You may commit the crime of voluntary manslaughter under California PC 192 if you kill another during a sudden quarrel. Typically, the killing occurs in the heat of passion. The killer may have an honest but unreasonable belief of the need to defend himself/herself. The crime of involuntary manslaughter is a lesser offense commonly included in murder cases.
It is rare for a prosecutor to charge you with voluntary manslaughter as the original case. In most cases, this offense comes up in murder cases as a plea bargain. The defendant may accept that he/she killed a person but seek a plea bargain to have the case reduced to voluntary manslaughter. A violation under PC 192 is a serious offense, according to California law, with detrimental consequences. If you are facing voluntary manslaughter charges, California Criminal Lawyer Group will help you develop a proper legal defense.
Definition of Voluntary Manslaughter According to California Law
California law defines voluntary manslaughter as killing another person without having a valid legal reason to do so. You may face charges for voluntary manslaughter if you act with a conscious disregard of human life and kill another person.

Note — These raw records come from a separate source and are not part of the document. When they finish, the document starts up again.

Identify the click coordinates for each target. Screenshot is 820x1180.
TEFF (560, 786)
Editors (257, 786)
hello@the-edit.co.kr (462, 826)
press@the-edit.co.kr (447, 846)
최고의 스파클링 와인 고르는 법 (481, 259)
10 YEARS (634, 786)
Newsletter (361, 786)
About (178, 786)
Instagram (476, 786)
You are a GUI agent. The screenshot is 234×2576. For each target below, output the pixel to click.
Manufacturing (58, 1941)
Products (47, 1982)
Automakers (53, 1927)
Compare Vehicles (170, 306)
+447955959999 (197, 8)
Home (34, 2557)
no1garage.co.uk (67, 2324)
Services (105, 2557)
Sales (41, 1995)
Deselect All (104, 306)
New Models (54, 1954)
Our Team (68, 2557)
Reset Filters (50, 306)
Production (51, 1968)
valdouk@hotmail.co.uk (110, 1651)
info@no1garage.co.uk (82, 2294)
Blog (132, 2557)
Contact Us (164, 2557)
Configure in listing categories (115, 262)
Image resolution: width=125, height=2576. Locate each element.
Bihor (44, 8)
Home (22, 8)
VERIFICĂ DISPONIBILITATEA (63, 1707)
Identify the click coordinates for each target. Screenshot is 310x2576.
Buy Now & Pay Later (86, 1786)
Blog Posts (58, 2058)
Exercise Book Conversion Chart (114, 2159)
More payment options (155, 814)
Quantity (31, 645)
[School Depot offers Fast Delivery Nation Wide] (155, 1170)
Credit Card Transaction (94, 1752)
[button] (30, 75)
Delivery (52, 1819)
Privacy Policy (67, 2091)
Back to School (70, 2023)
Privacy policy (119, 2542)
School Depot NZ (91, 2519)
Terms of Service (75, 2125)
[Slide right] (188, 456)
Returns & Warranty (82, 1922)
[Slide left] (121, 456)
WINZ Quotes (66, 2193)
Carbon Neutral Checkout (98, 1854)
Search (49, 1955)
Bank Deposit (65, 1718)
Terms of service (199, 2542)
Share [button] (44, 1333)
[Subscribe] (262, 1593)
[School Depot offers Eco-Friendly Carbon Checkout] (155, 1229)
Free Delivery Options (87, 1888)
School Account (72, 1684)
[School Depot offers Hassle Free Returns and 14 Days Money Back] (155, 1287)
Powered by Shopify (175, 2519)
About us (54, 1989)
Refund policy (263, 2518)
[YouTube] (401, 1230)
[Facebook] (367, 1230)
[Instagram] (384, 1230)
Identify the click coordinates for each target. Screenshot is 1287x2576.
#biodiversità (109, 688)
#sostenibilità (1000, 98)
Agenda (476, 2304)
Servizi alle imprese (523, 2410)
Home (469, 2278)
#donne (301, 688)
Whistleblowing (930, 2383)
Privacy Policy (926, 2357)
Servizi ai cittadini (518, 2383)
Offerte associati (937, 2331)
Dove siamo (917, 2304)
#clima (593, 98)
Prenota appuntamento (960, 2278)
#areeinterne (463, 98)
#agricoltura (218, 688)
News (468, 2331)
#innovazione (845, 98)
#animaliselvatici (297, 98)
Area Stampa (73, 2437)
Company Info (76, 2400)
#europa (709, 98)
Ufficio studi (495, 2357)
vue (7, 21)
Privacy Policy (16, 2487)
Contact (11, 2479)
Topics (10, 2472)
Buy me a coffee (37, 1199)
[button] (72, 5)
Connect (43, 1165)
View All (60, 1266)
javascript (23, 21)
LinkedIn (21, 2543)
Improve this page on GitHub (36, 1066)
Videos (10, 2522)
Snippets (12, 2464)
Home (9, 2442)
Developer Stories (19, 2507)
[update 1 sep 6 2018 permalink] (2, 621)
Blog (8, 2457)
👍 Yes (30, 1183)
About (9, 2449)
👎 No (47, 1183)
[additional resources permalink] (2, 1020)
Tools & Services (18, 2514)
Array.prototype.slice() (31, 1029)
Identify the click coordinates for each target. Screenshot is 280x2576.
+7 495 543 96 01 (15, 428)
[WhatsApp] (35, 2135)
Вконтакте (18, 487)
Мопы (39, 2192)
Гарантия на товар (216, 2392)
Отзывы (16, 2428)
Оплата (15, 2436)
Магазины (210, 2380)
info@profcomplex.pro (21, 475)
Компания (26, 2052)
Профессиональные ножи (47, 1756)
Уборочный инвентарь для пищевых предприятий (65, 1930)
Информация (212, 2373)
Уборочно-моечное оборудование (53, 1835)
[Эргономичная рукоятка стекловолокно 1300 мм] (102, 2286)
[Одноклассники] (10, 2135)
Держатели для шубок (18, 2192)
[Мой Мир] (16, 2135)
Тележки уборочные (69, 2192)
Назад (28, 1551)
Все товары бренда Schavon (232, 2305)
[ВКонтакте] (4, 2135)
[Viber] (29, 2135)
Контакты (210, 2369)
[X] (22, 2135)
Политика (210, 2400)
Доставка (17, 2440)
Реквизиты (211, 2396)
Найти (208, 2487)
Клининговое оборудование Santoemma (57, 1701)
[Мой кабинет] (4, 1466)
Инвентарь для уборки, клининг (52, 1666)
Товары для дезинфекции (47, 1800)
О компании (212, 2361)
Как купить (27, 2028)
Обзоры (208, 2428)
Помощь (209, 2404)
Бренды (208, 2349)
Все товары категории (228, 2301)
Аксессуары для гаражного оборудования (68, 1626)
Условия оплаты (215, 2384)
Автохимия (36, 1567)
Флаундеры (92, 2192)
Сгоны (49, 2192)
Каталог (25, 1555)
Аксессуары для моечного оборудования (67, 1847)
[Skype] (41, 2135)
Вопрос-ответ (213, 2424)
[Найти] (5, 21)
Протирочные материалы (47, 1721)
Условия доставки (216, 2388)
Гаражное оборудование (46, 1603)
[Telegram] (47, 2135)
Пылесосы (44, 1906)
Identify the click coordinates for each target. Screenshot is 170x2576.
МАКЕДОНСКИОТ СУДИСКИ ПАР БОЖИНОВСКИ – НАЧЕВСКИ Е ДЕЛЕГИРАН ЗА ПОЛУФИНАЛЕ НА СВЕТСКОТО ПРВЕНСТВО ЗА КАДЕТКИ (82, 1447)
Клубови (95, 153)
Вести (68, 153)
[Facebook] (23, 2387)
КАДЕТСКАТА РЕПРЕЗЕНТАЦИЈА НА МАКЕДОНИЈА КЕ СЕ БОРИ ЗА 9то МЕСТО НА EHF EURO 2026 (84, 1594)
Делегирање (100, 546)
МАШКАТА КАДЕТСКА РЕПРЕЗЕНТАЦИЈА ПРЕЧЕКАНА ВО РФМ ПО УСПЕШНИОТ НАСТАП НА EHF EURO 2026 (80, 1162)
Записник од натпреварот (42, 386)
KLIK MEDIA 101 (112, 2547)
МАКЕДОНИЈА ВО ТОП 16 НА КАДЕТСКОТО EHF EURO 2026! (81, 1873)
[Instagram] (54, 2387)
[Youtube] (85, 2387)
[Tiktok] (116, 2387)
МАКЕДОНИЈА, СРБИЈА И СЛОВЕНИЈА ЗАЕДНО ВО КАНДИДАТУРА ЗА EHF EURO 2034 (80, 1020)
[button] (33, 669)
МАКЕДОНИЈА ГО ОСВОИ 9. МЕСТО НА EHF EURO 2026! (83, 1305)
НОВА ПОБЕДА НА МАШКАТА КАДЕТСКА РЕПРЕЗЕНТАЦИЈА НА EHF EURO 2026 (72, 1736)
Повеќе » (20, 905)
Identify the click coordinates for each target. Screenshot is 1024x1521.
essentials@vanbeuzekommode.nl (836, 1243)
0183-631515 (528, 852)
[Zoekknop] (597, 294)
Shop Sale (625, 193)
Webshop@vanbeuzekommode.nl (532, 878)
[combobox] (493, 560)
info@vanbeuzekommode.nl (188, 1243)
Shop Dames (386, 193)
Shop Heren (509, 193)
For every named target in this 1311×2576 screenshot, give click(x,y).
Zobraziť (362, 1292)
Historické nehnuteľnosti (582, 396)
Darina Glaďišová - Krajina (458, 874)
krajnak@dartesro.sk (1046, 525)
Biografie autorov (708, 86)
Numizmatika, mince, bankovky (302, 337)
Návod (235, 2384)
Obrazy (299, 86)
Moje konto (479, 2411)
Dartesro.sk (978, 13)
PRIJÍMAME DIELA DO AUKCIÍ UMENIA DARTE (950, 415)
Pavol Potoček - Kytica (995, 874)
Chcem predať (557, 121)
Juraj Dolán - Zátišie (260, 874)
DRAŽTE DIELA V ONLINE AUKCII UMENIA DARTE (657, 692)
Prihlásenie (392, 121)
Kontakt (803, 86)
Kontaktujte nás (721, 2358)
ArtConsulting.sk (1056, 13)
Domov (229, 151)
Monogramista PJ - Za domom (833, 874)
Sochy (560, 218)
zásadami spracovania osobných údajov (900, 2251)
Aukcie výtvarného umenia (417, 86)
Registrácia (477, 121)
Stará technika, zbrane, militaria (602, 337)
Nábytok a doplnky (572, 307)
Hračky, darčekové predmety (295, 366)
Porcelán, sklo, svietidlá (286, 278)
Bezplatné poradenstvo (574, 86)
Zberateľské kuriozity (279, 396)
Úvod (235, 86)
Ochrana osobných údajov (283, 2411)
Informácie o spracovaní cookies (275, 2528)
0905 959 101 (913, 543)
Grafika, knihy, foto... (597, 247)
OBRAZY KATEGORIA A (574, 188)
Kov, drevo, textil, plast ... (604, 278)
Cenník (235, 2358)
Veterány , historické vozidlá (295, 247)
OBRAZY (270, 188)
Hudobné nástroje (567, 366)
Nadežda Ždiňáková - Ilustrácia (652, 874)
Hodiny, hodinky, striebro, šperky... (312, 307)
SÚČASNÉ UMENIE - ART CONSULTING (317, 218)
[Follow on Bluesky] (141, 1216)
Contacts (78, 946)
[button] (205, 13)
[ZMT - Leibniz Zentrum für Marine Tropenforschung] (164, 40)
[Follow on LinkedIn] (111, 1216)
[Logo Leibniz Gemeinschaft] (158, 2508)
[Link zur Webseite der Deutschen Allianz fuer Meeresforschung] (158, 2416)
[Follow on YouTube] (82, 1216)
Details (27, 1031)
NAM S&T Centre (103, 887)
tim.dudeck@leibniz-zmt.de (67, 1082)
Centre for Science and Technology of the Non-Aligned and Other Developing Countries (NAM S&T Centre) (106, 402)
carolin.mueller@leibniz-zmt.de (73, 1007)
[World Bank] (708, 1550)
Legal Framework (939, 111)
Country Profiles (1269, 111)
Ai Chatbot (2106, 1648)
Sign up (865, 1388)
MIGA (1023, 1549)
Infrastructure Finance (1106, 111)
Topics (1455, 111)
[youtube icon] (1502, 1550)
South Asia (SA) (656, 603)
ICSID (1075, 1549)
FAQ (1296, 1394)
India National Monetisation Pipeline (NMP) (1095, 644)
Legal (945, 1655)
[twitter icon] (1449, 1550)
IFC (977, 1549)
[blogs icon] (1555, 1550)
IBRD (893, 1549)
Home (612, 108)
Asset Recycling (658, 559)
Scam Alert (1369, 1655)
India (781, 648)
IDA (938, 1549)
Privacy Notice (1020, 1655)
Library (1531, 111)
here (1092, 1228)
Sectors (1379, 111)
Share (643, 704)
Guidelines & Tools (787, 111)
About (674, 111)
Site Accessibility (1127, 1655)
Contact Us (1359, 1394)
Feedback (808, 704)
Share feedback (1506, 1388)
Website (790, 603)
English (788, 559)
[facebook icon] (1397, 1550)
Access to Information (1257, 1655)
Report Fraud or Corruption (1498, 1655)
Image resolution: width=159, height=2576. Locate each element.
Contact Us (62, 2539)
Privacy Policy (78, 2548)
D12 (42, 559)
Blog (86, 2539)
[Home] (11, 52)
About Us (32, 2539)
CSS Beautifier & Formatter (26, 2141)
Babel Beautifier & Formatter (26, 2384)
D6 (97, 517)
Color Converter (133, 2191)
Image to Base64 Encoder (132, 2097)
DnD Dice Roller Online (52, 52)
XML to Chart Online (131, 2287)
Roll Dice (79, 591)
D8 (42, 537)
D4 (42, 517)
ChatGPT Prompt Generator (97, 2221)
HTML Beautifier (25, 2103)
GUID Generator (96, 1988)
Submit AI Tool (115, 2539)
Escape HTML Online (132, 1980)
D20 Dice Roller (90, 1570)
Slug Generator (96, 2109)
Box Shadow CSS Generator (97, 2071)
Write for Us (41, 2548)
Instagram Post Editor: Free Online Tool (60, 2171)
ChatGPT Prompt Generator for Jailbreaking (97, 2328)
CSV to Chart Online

When unlawfully kill another person in California, you may face murder or voluntary manslaughter charges. Whether you face voluntary manslaughter or murder charges will depend on whether you acted in malice aforethought. You might be guilty of acting in malice aforethought if you had expressed malice or intention to kill. Malice aforethought may also apply if you act with implied malice or wanton disregard of human life. If you kill another individual or fetus by acting with malice aforethought, you may face murder charges.
Voluntary manslaughter charges apply if you kill another person in the heat of passion. The prosecutor charges you with voluntary manslaughter by presuming that you acted without malice. Therefore, if you are facing murder charges and your attorney can prove that you did not act with malice aforethought, the court may reduce your charges to voluntary manslaughter.
Killing a person in the heat of passion means that at the time you committed the killing, you were provoked. It means that you acted rashly due to the provocation. When the killing occurred, you were intoxicated with significant emotion that impeded your judgment and your reasoning.
For you to have acted in the heat of passion, the provocation you faced should have forced an average person to act the way you acted. It should be evident that the provocation was adequate to impede your judgment and reasoning.
In the context of California law, the heat of passion refers to an intense or violent emotion that may cause you to impulsively. It means that at the time you killed the victim, you had not had enough time to cool off from the provocation. It means that at the time you committed the offense, you had not regained your ability to think rationally. If you kill a person after cooling off from provocation and after resuming your rational thinking and reasoning, you may face murder charges. It would imply that you implemented a premeditated murder.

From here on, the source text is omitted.